Selain itu, petinggi pada organisasi tradisional semacam ini juga memiliki ciri-ciri lebih kaya dan glamor ketimbang bawahannya. Padahal apa yang disampaikan terkadang berisi tentang kesabaran, kesederhanaan dan keikhlasan.
Meskipun hingga hari ini, organisasi tradisional masih memiliki peminat yang banyak karena iming-iming saat diakhirat akan masuk surga. Ironisnya di Negara Kesatuan Republik Indonesia ini jualan atau bisnis agama jauh lebih menguntungkan ketimbang berjualan sembako atau berbisnis lainnya.
Organisasi yang suka berjualan agama semacam ini sekali lagi cenderung sangat diterima di rezim diktator karena memiliki pola komunikasi yang sama. Siapa yang tidak patuh maka siap-siaplah untuk dibuang dan dicampakan.
Sebagai warga Indonesia yang memiliki pemikiran luas dan terbuka, saya merasa miris jika hal seperti ini terus terjadi. Sebab Indonesia dengan banyak potensi yang harusnya masyarakat bisa manfaatkan malah hanya dinikmati oleh segelintir orang saja yakni penguasa.
Masyarakat kecil dan hamba sahaya hanya menjadi penonton menyumbang modal pajak dan untungnya hanya untuk penguasa saja, masyarakat hanya dapat sembako yang dimakan seminggu habis kemudian kembali merintih karena tidak punya pekerjaan.

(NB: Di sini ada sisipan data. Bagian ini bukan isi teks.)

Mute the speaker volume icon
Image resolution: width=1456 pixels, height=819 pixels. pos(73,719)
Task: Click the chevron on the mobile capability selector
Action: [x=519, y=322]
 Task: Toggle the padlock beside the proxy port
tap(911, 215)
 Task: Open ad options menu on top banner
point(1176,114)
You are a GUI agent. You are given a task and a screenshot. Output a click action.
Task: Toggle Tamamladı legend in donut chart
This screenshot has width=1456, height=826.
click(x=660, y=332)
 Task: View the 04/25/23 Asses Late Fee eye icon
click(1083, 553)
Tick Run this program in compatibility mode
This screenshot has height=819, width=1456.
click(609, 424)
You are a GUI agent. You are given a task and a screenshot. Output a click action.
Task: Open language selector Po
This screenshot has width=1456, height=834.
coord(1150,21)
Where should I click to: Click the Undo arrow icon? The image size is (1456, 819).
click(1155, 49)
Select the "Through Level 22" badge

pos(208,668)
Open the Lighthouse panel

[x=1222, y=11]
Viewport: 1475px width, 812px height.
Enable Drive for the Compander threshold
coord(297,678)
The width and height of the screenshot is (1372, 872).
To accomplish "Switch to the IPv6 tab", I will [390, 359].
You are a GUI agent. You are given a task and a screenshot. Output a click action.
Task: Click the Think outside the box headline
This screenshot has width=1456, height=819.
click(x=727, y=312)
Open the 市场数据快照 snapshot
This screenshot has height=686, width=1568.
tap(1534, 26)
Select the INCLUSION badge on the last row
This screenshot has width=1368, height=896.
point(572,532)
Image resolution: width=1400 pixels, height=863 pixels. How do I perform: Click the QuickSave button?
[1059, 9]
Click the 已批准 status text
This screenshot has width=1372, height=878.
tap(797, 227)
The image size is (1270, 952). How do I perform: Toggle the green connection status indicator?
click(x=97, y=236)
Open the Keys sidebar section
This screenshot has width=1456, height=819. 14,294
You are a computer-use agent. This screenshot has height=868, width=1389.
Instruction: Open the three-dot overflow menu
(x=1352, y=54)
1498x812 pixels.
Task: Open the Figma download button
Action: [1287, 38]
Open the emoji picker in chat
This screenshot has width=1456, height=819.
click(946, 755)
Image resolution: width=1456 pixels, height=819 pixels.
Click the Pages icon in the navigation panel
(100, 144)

Oleh karena itu, masyarakat Indonesia jangan hanya diam dan lawan kediktatoran rezim kotor semacam ini. Dengan apa ? Dengan keluar dari organisasi tersebut kemudian memulai untuk mandiri memenuhi kebutuhan dirinya sendiri tanpa bergantung sama penguasa.
Jadilah bos untuk dirimu sendiri, bukan jadi kacung petinggi organisasi yang ketika dibantah melontarkan kata tidak takdzim atau su’ul adab. [*]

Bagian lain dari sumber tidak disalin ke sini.